The house had been on the market for a year when they toured it. Bri says she immediately knew that it was meant to be her house, but she and Charlie realized it would take a lot of work to make the house into the home that she envisioned.
Previous owners had divided the home into multiple apartments, and some of the home’s original features had been removed or covered up. With the help of architect Christina Townsend, contractor Rick Easty of Heartland Construction Group, contractor Kevin Hibbits of McShane- Hibbits, and designer Robin Schwadron, the couple spent the better part of a year turning the house into their dream home.
For the first stage of the project, they turned to Hibbits to help reconfigure the second-floor bedrooms. Charlie says the second floor still had remnants of the old apartment’s kitchen along with a warren of smaller rooms.
“The concept was to make the three bedrooms livable so that we could move in,” he says.
Working with Schwadron, Bri got the closet of her dreams when a secondary room was incorporated into the primary bedroom.
Floral wallpaper, a lavender-toned paint and plenty of shoe storage make the space her refuge. Charlie got a wall of built-in closet space as well.
The house had an abundance of bedrooms but not an abundance of bathrooms. They gutted and renovated the original hall bathroom and added a new bathroom off an area that houses a lounge room for their daughters and a guest room that’s proved perfect for visiting friends and family.

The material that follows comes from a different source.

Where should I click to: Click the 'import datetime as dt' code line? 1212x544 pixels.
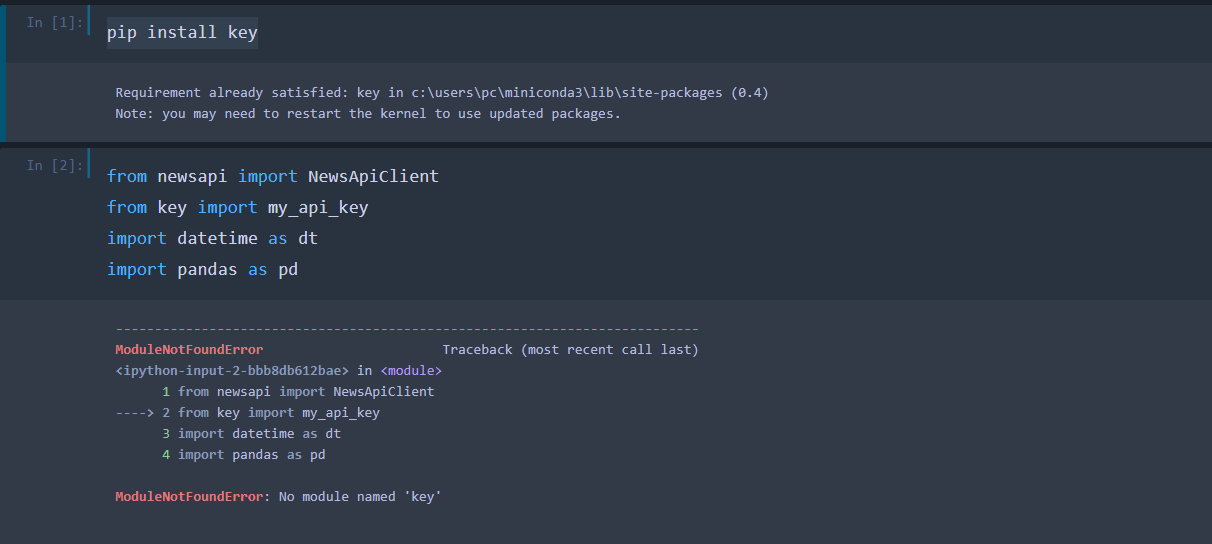pos(212,238)
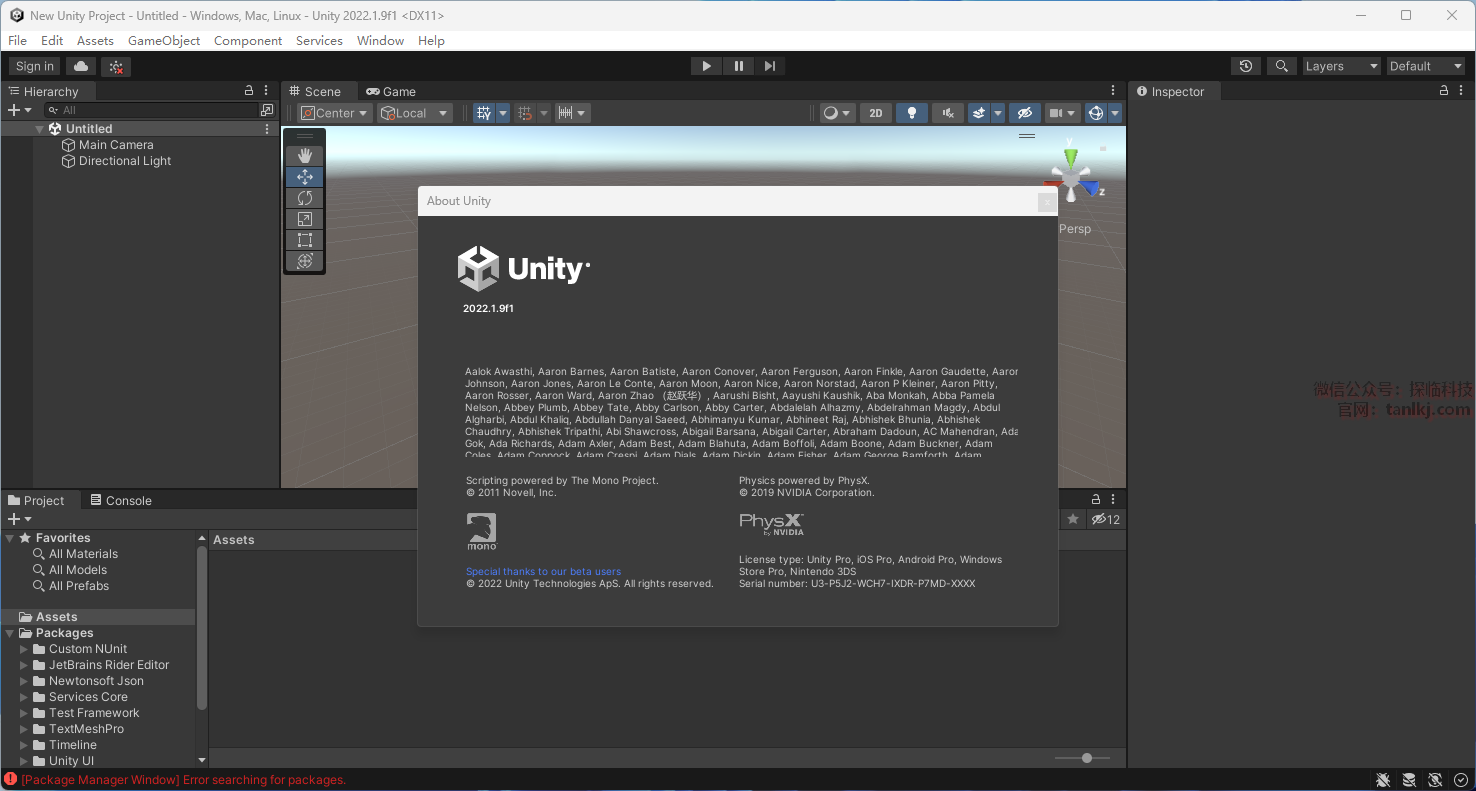Select the Hand view tool
This screenshot has width=1476, height=791.
305,156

“Anyone who has to be Chicago-adjacent stays here,” Charlie says.
When the bedroom stage of the project was finished, the family moved in and began renovations to the first floor, using what had been a separate apartment on the third floor for their cooking and living. Charlie says, “We had a hot plate and a fridge, and that was it.”
Bri chimes in to correct him, “It was a double hot plate.” Even with a double hot plate, living as a family of five in the third floor was a challenge for the six months the first floor was under construction.
The first-floor makeover, spearheaded by Easty, required a lot of creativity. The entry featured vinyl flooring and a wall that cut off the main staircase — a vestige of the home’s days as a two-flat.
They removed the wall and recreated the lower part of the staircase by mimicking the original Victorian-era handrail on the stairs to the second floor. Marble flooring and the more-visible, stained-glass window on the stairwell gave Bri the big entrance she wanted.
The back of the first-floor was also completely reimagined. A bedroom and full bath became the family’s TV room and a walk-in pantry.
The kitchen was gutted and expanded, encompassing a garden room that had included a spiral staircase to the second floor. The new space features cheerful blue cabinets, a square island, a breakfast area, powder room and a huge closet that serves as the family’s mudroom.
Throughout the kitchen and entry spaces, designer Schwadron chose colorful wallpaper, colors and accents that brighten the Victorian home while highlighting the historic details like high ceilings and pocket doors that drew the family to the home in the first place.
The couple also updated the exterior paint job and added central air conditioning to the home.
One thing the Kellogg’s didn’t touch was the original fireplace which still bears Standish’s initials in the floral tile. Bri notes that the colorful tile surround is one of her favorite details in the house.